» **ACTION ITEM**
Scan the records below. Copy every line in which the word "agent" appears.

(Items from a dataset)

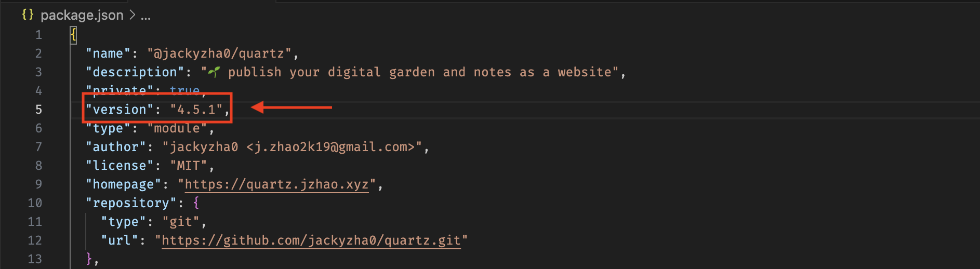Click the author email string on line 7
The width and height of the screenshot is (980, 269).
pyautogui.click(x=331, y=147)
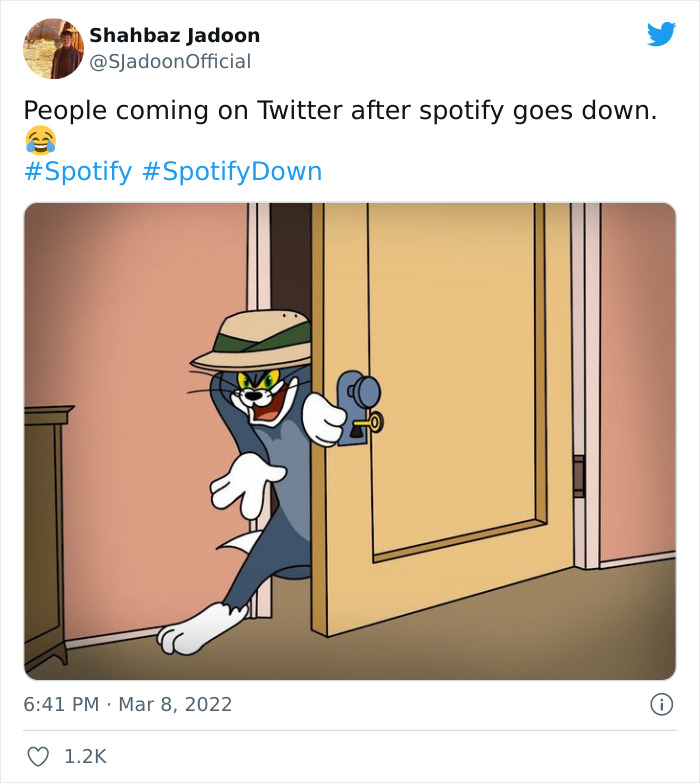Open the #SpotifyDown hashtag
The height and width of the screenshot is (783, 700).
pyautogui.click(x=232, y=171)
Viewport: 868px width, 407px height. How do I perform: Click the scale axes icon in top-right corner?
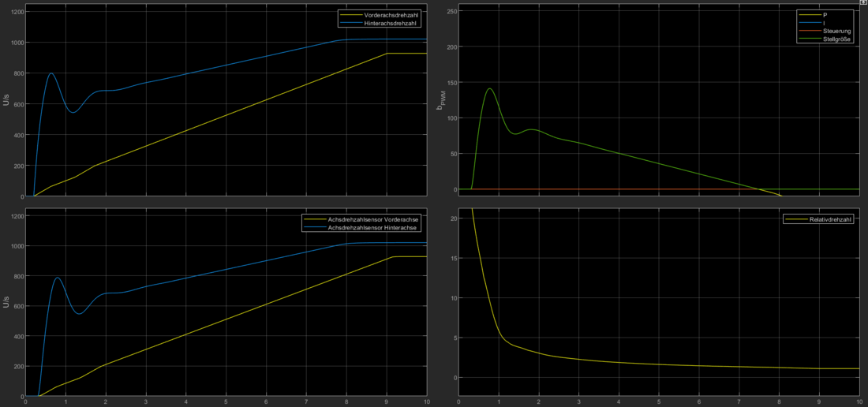(x=863, y=3)
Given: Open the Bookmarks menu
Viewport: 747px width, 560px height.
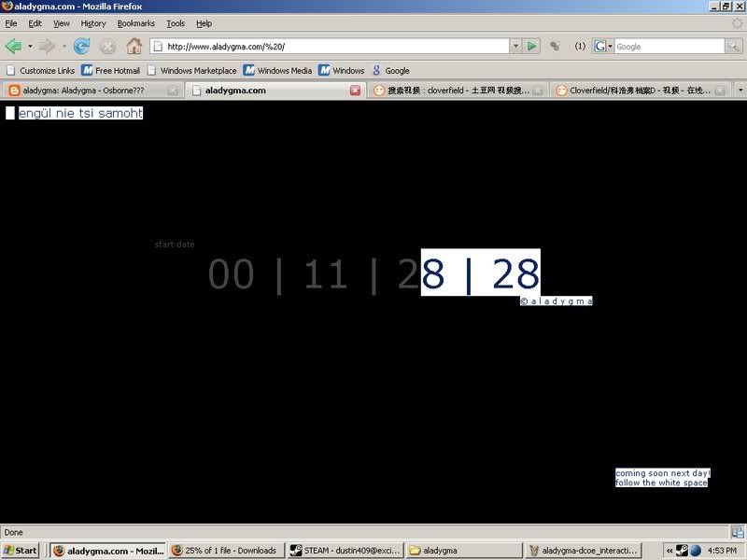Looking at the screenshot, I should pos(135,23).
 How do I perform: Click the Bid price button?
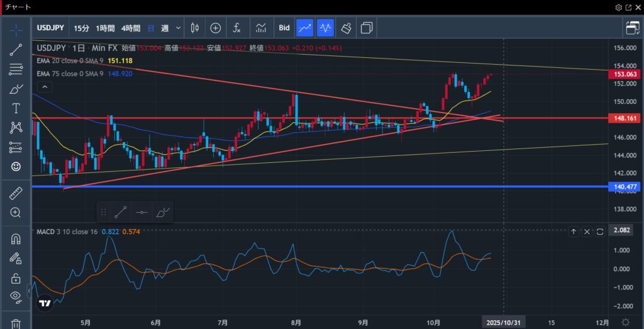284,28

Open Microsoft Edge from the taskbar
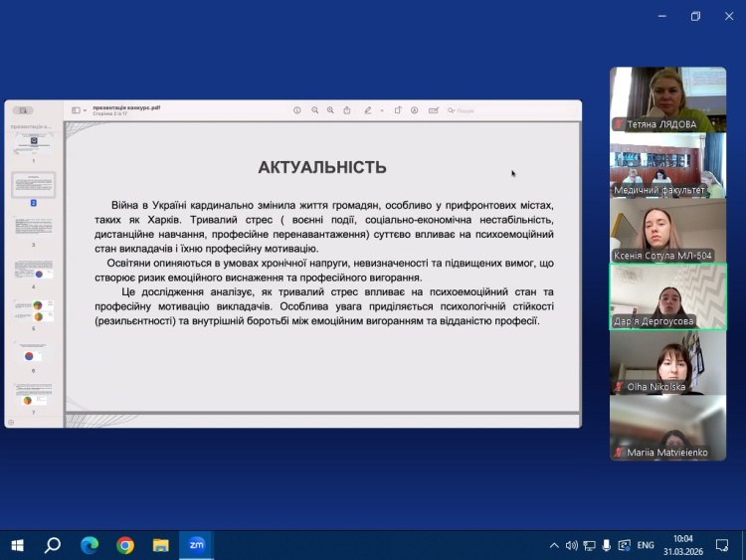tap(90, 545)
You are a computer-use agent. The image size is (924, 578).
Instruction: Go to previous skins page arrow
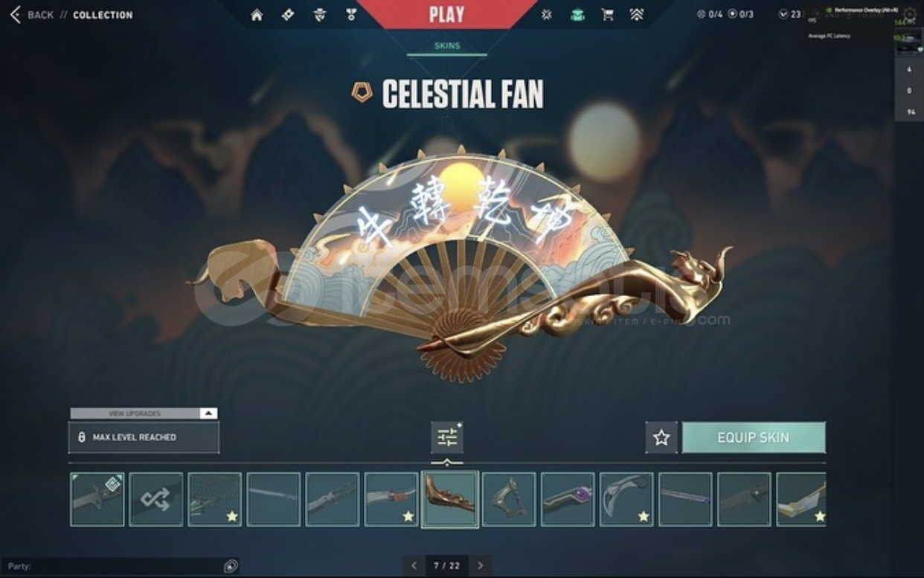(x=414, y=565)
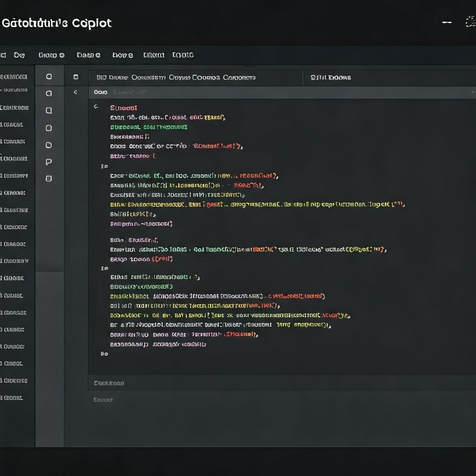This screenshot has width=476, height=476.
Task: Switch to the second editor tab ending in 'Errors'
Action: pyautogui.click(x=331, y=78)
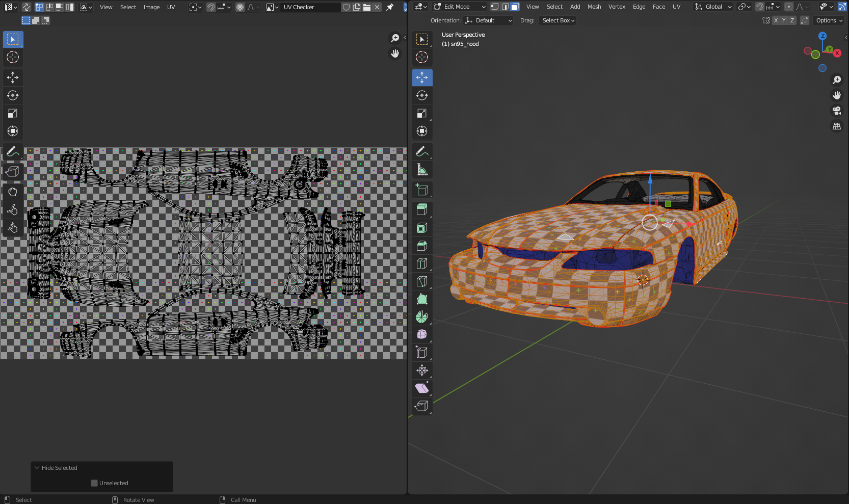Enable the Unselected checkbox
849x504 pixels.
pyautogui.click(x=94, y=483)
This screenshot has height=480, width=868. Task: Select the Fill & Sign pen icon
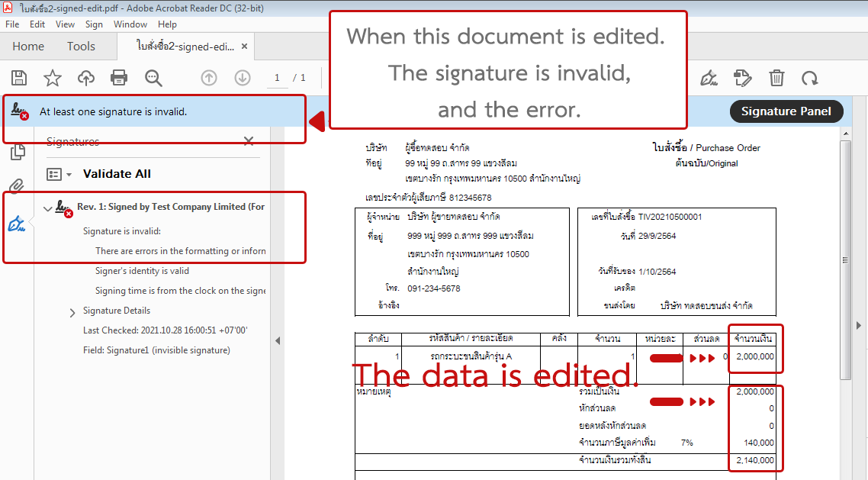tap(708, 77)
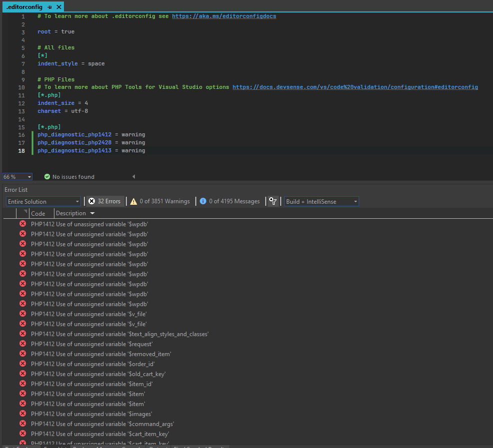Screen dimensions: 493x448
Task: Toggle the 4195 Messages filter
Action: (x=230, y=201)
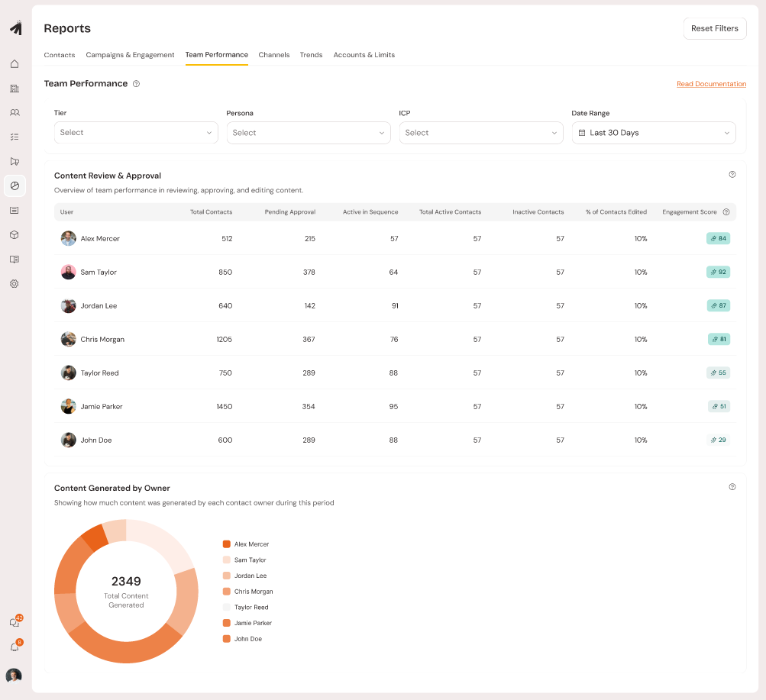This screenshot has height=700, width=766.
Task: Open the Date Range Last 30 Days dropdown
Action: point(654,133)
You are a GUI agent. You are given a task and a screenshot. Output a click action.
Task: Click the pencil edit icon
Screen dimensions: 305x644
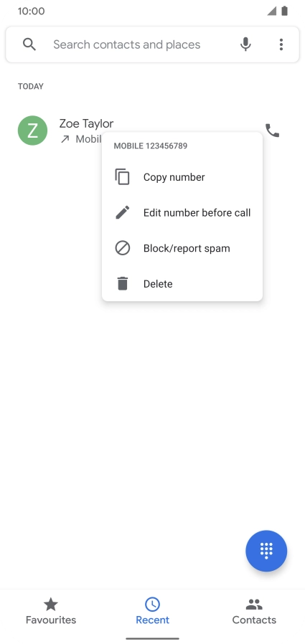point(122,213)
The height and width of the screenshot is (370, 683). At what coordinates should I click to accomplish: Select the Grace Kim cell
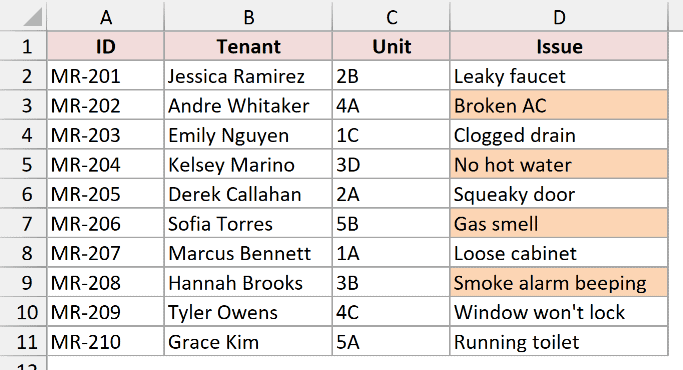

» **TASK RESULT**
You are a computer-use agent. The image size is (924, 578).
You are a GUI agent. You are given a task and a screenshot. Output a click action.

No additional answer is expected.